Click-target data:
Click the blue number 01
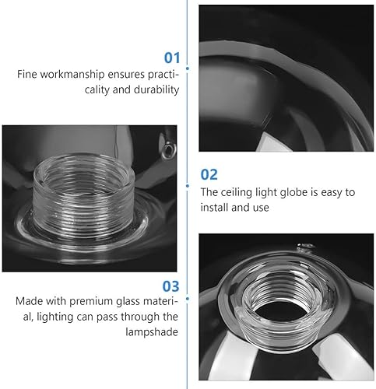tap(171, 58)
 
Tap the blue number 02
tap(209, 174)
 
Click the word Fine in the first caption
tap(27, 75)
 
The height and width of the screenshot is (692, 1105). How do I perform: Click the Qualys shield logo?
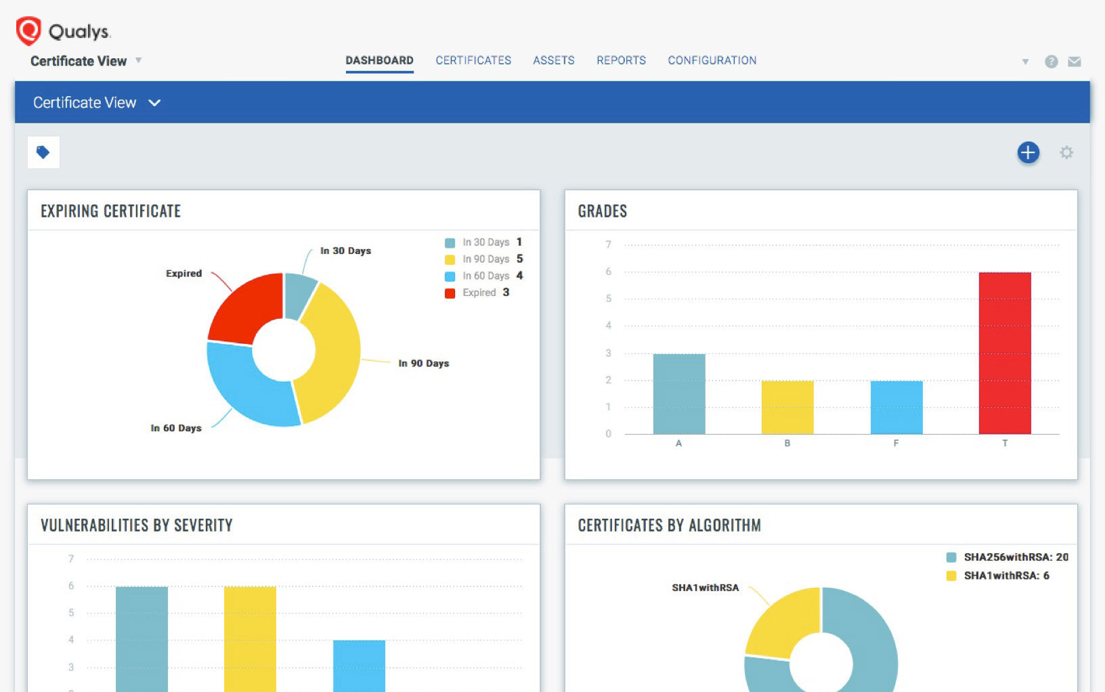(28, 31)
...
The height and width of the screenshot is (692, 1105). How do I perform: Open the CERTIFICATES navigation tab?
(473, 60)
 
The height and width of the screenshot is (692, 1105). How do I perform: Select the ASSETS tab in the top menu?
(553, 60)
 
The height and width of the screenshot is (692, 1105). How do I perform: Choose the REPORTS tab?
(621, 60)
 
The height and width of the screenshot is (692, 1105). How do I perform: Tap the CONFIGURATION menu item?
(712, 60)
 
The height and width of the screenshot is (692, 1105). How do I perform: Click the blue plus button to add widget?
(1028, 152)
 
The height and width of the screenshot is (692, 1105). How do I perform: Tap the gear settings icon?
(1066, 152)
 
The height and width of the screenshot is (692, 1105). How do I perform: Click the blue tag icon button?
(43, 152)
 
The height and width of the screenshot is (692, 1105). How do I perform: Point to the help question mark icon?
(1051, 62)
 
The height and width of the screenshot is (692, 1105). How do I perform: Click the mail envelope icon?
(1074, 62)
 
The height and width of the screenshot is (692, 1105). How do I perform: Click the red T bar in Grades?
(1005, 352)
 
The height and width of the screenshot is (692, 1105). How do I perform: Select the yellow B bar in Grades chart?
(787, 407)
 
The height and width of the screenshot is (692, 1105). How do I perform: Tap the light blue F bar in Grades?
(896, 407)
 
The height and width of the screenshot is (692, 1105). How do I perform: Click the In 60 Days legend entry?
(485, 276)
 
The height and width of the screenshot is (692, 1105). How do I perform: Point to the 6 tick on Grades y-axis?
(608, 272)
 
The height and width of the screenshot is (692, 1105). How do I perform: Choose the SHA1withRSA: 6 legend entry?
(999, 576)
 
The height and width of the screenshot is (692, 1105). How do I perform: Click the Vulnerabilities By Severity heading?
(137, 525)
...
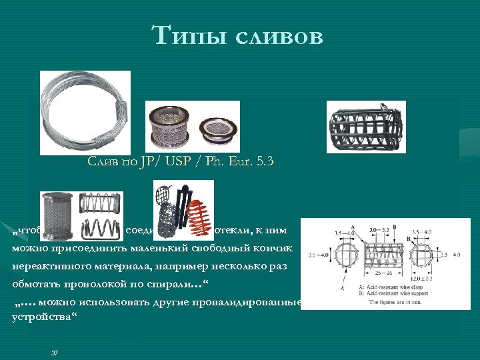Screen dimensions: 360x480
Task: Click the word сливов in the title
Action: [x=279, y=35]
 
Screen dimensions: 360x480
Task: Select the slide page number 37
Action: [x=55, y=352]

_What the task asks_: Switch "screenshot" to "screen image" in everything from the line with "the REPORTS tab?" down to the line with "(1028, 152)", and write those lines out again with nothing else changed.

_The reply_:
The height and width of the screen image is (692, 1105). How do I perform: Choose the REPORTS tab?
(621, 60)
 
The height and width of the screen image is (692, 1105). How do I perform: Tap the CONFIGURATION menu item?
(712, 60)
 
The height and width of the screen image is (692, 1105). How do I perform: Click the blue plus button to add widget?
(1028, 152)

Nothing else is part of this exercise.